╭─ Excerpted passage

Heroes of the Storm ANZ Launch: Prelude

It is three hours before the launch,
and I am in a hostel room that isn’t mine.

We had spent eight hours seemingly doing nothing but walk around Sydney. Our feet hurt, and we are flopped like sloths around the room.

I had been awake since 4am.
I had crossed state lines, and I am satisfactorily exhausted.

The news is on TV — the news I would usually work on at my job — and I watch it with narrowed eyes, like I’m seeing it for the first time. I am scrutinising and picking out errors, errors that wouldn’t happen if I was at work.

But I am not at work.
I am here.

We talk, I think, about how I’m going to write about the event.
“I will ask the most important question,” I say.
I clear my throat.

“Do you heed the call of the nexus? Because, if not, we can not be friends.”

A girl is in the room, a girl I had only met that day, and she plays another popular MOBA, you see. “I do,” she answers, “I do heed the call of a nexus.”

Ah. Yes.

The only mirror in the room is mounted on the back of the door into the room, and I lazily get on my knees to look into it. I reach into my leopard-print backpack, retrieve my make-up bag, and start reapplying eyeshadow.

I look like shit.

In the week prior to this event, two things had happened that had made me feel like a husk of a human being. I was lost, confused, empty, and sad. I had even debated whether I should come to Sydney at all for this event — I was worried I would just get drunk and cry a bit, which isn’t a good look at the best of times.

Alas, in front of the mirror I kneeled, far away from home. I had brought my favourite lipstick. It’s red, the MAC signature colour of Rhianna. I put on red lipstick only when I feel like I need strength, protection and courage, or when I’m tired and sad.

I get that this is maybe not a normal use of make-up, but it is what it is.

Red lipstick is my human suit.
It’s important to pretend to be a human.

As I carefully press the lipstick across my lips, I tell my friend Steve that Arthas is a top-tier tank hero, although I’m not entirely sure about that this patch. I haven’t really checked.

╰─
╭─ Given data

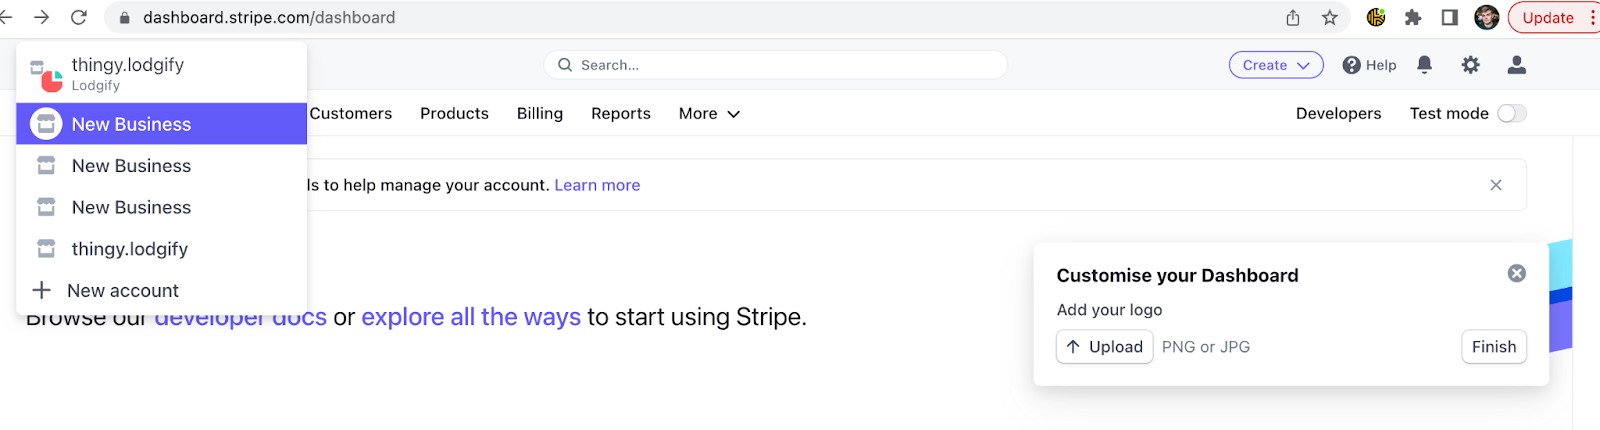Click the Upload logo button

[1104, 347]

╰─

■ **Given exercise 1**
Answer these questions using the prelude:
(a) Since what hour had the narrator been awake?
(b) What color is the lipstick the narrator brought?
(c) Which hero does the narrator tell Steve is a top-tier tank hero?
■ **Given exercise 2**
Revise the passage of the prelude that opens with "In the week" and closes with "best of times.", substituting "shell" for "husk".

■ **Correct response 1**
(a) Since 4am.
(b) Red.
(c) Arthas.

■ **Correct response 2**
In the week prior to this event, two things had happened that had made me feel like a shell of a human being. I was lost, confused, empty, and sad. I had even debated whether I should come to Sydney at all for this event — I was worried I would just get drunk and cry a bit, which isn’t a good look at the best of times.